The Curse of Dimensionality is termed by mathematician R. Bellman in his book “Dynamic Programming” in 1957. According to him, the curse of dimensionality is the problem caused by the exponential increase in volume associated with adding extra dimensions to Euclidean space.
In machine learning, “dimensionality” simply refers to the number of features (i.e. input variables) in your dataset.
While the performance of any machine learning model increases if we add additional features/dimensions, at some point a further insertion leads to performance degradation that is when the number of features is very large commensurate with the number of observations in your dataset, several linear algorithms strive hard to train efficient models. This is called the “Curse of Dimensionality”.
The curse of dimensionality basically means that the error increases with the increase in the number of features. It refers to the fact that algorithms are harder to design in high dimensions and often have a running time exponential in the dimensions.
We need a better way to deal with such a high dimensional data so that we can quickly extract patterns and insights from it. So how do we approach such a dataset?
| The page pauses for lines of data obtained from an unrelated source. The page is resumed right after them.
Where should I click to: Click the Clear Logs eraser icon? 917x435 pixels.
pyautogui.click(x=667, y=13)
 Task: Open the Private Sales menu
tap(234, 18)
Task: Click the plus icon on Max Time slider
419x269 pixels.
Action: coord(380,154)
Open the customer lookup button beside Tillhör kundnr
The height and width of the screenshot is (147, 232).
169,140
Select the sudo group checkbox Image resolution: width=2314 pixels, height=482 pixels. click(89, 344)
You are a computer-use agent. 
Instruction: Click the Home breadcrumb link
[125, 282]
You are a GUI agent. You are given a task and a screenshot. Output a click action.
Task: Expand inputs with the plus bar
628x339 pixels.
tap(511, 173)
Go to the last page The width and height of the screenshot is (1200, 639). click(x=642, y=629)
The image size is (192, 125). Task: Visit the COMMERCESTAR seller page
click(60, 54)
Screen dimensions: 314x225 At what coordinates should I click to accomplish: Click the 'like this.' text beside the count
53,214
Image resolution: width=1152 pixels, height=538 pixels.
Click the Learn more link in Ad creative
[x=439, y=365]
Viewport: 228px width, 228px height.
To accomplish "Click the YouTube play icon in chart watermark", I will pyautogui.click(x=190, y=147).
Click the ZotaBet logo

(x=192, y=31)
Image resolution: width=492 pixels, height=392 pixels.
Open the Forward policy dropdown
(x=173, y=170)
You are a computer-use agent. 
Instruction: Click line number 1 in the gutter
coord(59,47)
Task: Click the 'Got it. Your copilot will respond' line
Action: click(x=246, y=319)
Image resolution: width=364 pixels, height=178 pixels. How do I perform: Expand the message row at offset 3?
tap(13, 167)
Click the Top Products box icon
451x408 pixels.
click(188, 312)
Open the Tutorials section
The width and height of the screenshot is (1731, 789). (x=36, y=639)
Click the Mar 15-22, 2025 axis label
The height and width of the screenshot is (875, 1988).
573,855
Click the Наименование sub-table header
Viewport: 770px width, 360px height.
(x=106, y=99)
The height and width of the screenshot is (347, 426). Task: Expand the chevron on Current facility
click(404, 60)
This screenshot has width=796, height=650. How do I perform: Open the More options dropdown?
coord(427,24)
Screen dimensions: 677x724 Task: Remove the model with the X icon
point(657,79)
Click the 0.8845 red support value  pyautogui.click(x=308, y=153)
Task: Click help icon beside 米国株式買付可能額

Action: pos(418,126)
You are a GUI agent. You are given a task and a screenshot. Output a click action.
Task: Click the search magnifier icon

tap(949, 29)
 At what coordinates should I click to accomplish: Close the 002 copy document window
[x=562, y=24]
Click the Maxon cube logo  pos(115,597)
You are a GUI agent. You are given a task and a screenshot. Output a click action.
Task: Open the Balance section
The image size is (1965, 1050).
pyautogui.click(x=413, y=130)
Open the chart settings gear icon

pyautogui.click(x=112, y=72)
Using dimensionality reduction techniques, indeed. We can use this concept to reduce the number of features in our dataset without having to lose much information and keep (or improve) the model’s performance.
Dimensionality reduction is a set of techniques that studies how to shrivel the size of data while preserving the most important information and further eliminating the curse of dimensionality. It plays an important role in the performance of classification and clustering problems.
Various techniques used for dimensionality reduction:
Implementation:
Libraries: NumPy pandas tensorflow matplotlib sklearn seaborn
High Correlation Filter:
High correlation between two variables means they have similar trends and are likely to carry similar information. This can bring down the performance of some models drastically.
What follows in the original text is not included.